The Tech - Online EditionMIT's oldest and largest
newspaper & the first
newspaper published
on the web

AIDS Activism Improves Medicine

The Washington Post

Last week, in the waning hours of the 102nd session, Congress passed legislation that permitted the Food and Drug Administration to charge drug companies for reviewing new drug applications.

The legislation looked, on the surface, like a simple bargain between the drug industry and the FDA: If pharmaceutical companies agreed to pay the agency millions of dollars for a variety of regulatory services, the FDA would devote all the new money to expanding and computerizing its drug review operation.

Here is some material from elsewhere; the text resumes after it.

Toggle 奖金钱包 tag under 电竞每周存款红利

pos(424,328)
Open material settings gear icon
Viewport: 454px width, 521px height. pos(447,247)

But the real impetus for the reform -- one of the most significant in the agency's history -- came from an unexpected place: the AIDS activists who have been pressuring the FDA for close to a decade. According to FDA officials, it was the FDA's experience in reviewing AIDS drugs quickly, and in devoting extra attention to that disease, that led them to believe they could speed up the review of all drugs if given the necessary resources.

Among policymakers, physicians and legal experts, this has become a familiar story. Ten years of AIDS activism, they say, has had a profound impact on U.S. regulation, law and society far beyond the immediate world of those infected with the HIV virus. The outpouring of grief, expressed so eloquently in the AIDS quilt that was displayed on the Mall last weekend, also has changed the way medical science is conducted, the relationship between doctor and patient, the way Americans talk about sex, the way drugs are regulated and the way civil rights law is written.

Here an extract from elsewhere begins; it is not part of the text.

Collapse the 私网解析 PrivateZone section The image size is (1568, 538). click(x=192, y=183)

"You can look at all of the major cutting edge issues in health law and ethics and you can see how AIDS has had an impact," said Lawrence Gostin, executive director of the American Society of Law and Medicine in Boston. "It is the lens we use to examine all the critical issues."

In the case of user fees, for example, the FDA pledged to cut by almost half the amount of time it takes to review new drugs and to review so-called breakthough drugs in no longer than six months if the pharmaceutical industry paid the FDA $300 million in fees over five years. Agency officials said they were able to make this pledge because of their experience with the AIDS drugs DDI and DDC. Both were approved in record time because of pressure by AIDS activists, showing that extra resources could be translated into faster scientific reviews.

A series of regulatory changes enacted at the FDA this year, in fact, which allow experimental drugs for lifesaving diseases to be made available to patients before they are approved, are all legacies of the demands of AIDS activists to loosen up the drug approval process, which averages 20 months.

"Back in the 1960s and 1970s, post-thalidomide, the agency's mission was to keep unsafe products off the market," FDA Commissioner David A. Kessler said. "But in dealing with AIDS, we have learned in no uncertain terms that our job is not only to keep unsafe drugs off the markets but to get safe and effective drugs to the market. This will carry over to traditional drugs as well. ... The pendulum has swung."

AIDS has had a more subtle, but no less significant, effect in reshaping the face of health and civil rights law. Since the epidemic began, there have been 469 court cases and administrative agency legal actions related to AIDS, on subjects as diverse as education, crimimal law, family law, confidentiality and discrimination.

Consider, for example, how AIDS has changed just one of those areas: the 1990 Americans with Disabilities Act. The law covers areas traditionally associated with disabilities: how facilities must be accessible to those in wheelchairs, how the blind or the deaf cannot be discriminated against in employment or housing. But in one significant respect it differs from previous civil rights legislation. At the insistence of AIDS activists, the law covers HIV infection as a disability.

"If it had followed it's predecessors, the ADA would not have mentioned or barely been applicable to health," said Gostin. "It used to be that if you had cancer or Huntington's disease and someone said, `I'm not going to employ you any more, I'm not going to let you go on a senior management program,' you couldn't do anything. It wasn't because you were a woman. It wasn't because you were black. But what this means is that whenever you are denied a service, excluded from a job or a school, or whenever you have any compulsory power exercised against you because of an illness, you have a remedy. You can go to a federal court and sue for discrimination."

What AIDS activists have done, say medical experts, is to assert the interests and demand of those actually suffering from a disease far more effectively than any previous group of patient advocates. In so doing, they have provided a model for other groups to follow.

"People with AIDS were the first to say that we're not victims and to demand a full partnership with their physicians," said Deborah Cotton, an AIDS physician and researcher at Beth Israel Hospital in Boston. "To me that is the biggest change, and it is spilling over to other patients. Paternalism in medicine was on the way out, but with AIDS it's dead."